What to work on: Beneath this instruction is a listing. Transcribe from it only the stretch from the line with "You are a GUI" through the line with "[Επισκέφτείτε την ιστοσελίδα", both end lines included, exactly as written.

◇ ◇ ◇ ◇ ◇

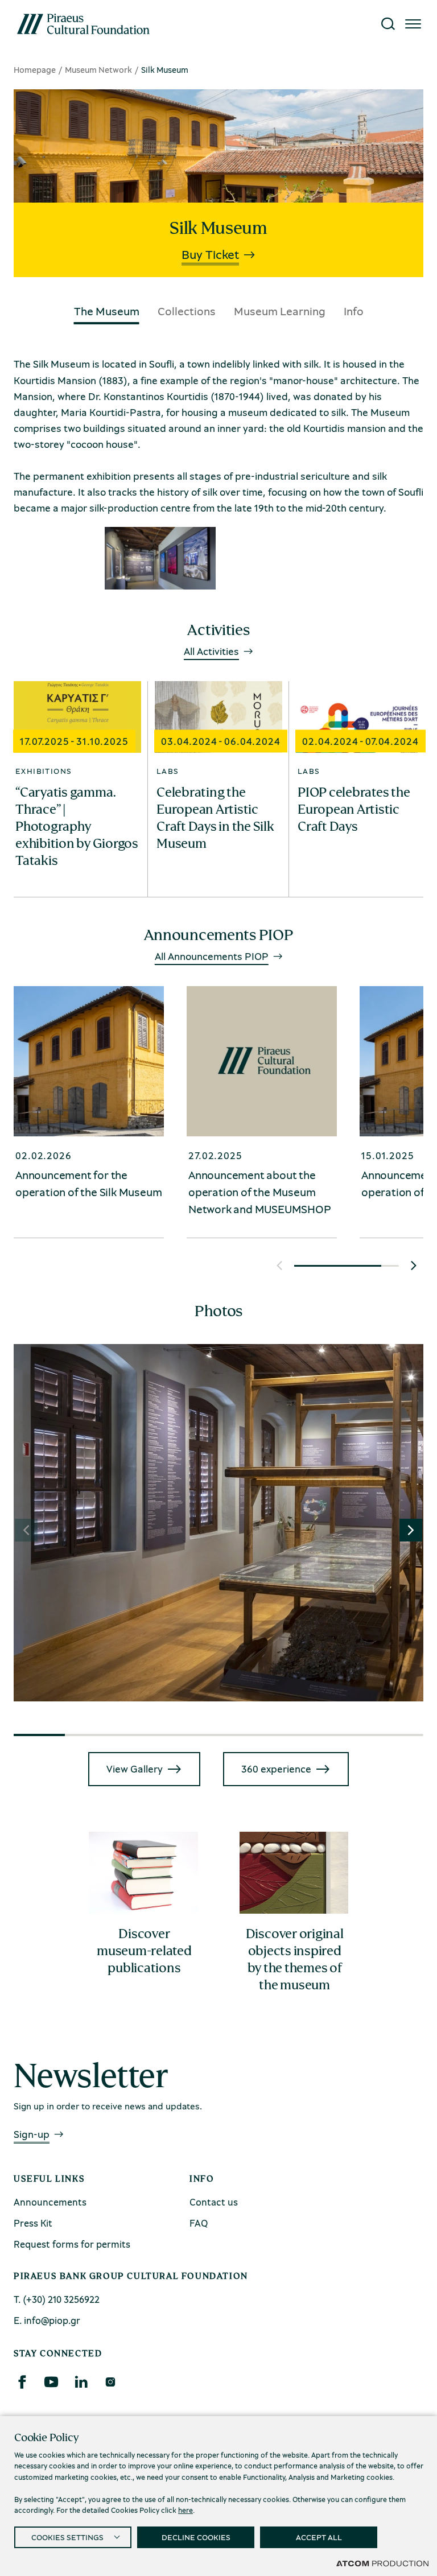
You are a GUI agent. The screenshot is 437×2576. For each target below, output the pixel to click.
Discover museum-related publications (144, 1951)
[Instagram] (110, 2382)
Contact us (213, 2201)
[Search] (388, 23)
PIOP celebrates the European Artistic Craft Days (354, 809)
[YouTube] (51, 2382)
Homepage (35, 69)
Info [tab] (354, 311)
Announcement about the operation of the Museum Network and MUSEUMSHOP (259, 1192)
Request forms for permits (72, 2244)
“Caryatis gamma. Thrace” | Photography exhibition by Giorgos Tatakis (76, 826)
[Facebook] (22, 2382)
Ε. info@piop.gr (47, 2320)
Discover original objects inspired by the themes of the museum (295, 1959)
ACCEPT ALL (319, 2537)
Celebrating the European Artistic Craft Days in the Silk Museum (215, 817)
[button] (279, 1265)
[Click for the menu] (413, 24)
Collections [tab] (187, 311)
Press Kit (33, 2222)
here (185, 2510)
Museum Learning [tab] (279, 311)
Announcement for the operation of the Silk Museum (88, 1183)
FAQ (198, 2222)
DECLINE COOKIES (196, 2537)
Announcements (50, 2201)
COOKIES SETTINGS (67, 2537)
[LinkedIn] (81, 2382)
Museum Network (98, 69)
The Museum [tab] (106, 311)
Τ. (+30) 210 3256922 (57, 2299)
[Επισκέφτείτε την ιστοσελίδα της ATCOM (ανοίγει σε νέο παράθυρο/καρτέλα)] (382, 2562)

◇ ◇ ◇ ◇ ◇

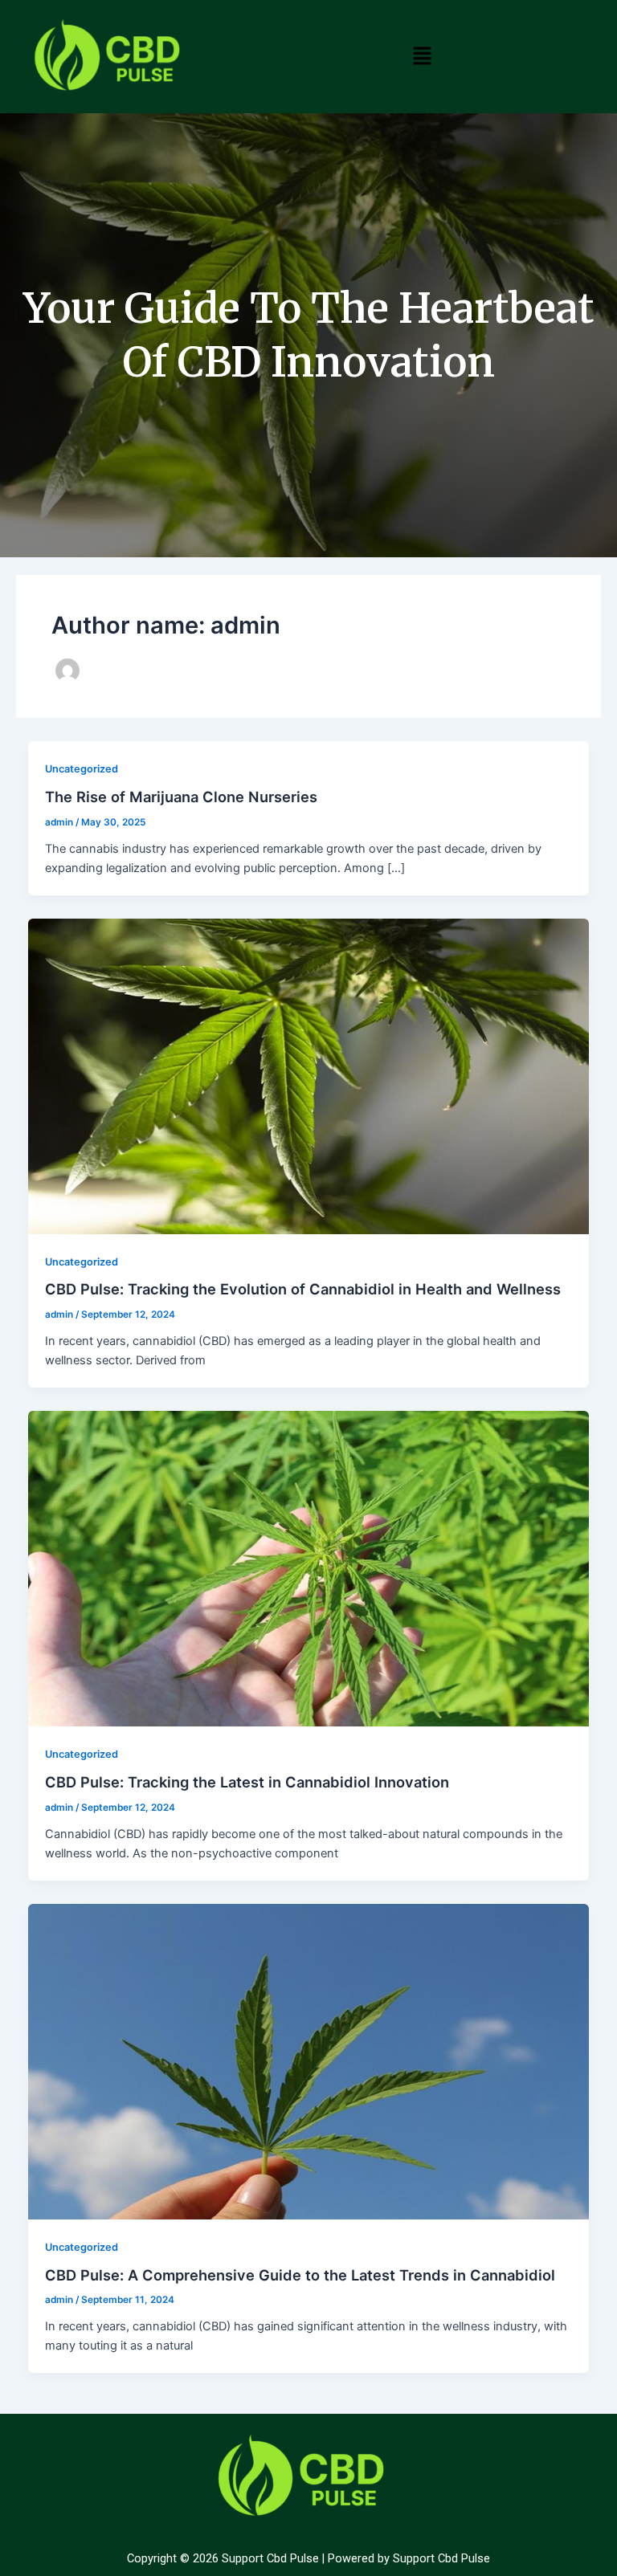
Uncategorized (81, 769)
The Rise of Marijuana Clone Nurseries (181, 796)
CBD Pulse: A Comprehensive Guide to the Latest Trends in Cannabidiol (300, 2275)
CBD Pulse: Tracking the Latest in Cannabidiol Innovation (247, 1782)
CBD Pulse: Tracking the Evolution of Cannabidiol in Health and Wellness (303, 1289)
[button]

◇ ◇ ◇ ◇ ◇

Answer to the exercise:
You are a GUI agent. The screenshot is 437×2576. For each target below, output the pixel to click.
Discover museum-related publications (144, 1951)
[Instagram] (110, 2382)
Contact us (213, 2201)
[Search] (388, 23)
PIOP celebrates the European Artistic Craft Days (354, 809)
[YouTube] (51, 2382)
Homepage (35, 69)
Info [tab] (354, 311)
Announcement about the operation of the Museum Network and MUSEUMSHOP (259, 1192)
Request forms for permits (72, 2244)
“Caryatis gamma. Thrace” | Photography exhibition by Giorgos Tatakis (76, 826)
[Facebook] (22, 2382)
Ε. info@piop.gr (47, 2320)
Discover original objects inspired by the themes of the museum (295, 1959)
ACCEPT ALL (319, 2537)
Celebrating the European Artistic Craft Days in the Silk Museum (215, 817)
[button] (279, 1265)
[Click for the menu] (413, 24)
Collections [tab] (187, 311)
Press Kit (33, 2222)
here (185, 2510)
Museum Learning [tab] (279, 311)
Announcement for the operation of the Silk Museum (88, 1183)
FAQ (198, 2222)
DECLINE COOKIES (196, 2537)
Announcements (50, 2201)
COOKIES SETTINGS (67, 2537)
[LinkedIn] (81, 2382)
Museum Network (98, 69)
The Museum [tab] (106, 311)
Τ. (+30) 210 3256922 (57, 2299)
[Επισκέφτείτε την ιστοσελίδα της ATCOM (ανοίγει σε νέο παράθυρο/καρτέλα)] (382, 2562)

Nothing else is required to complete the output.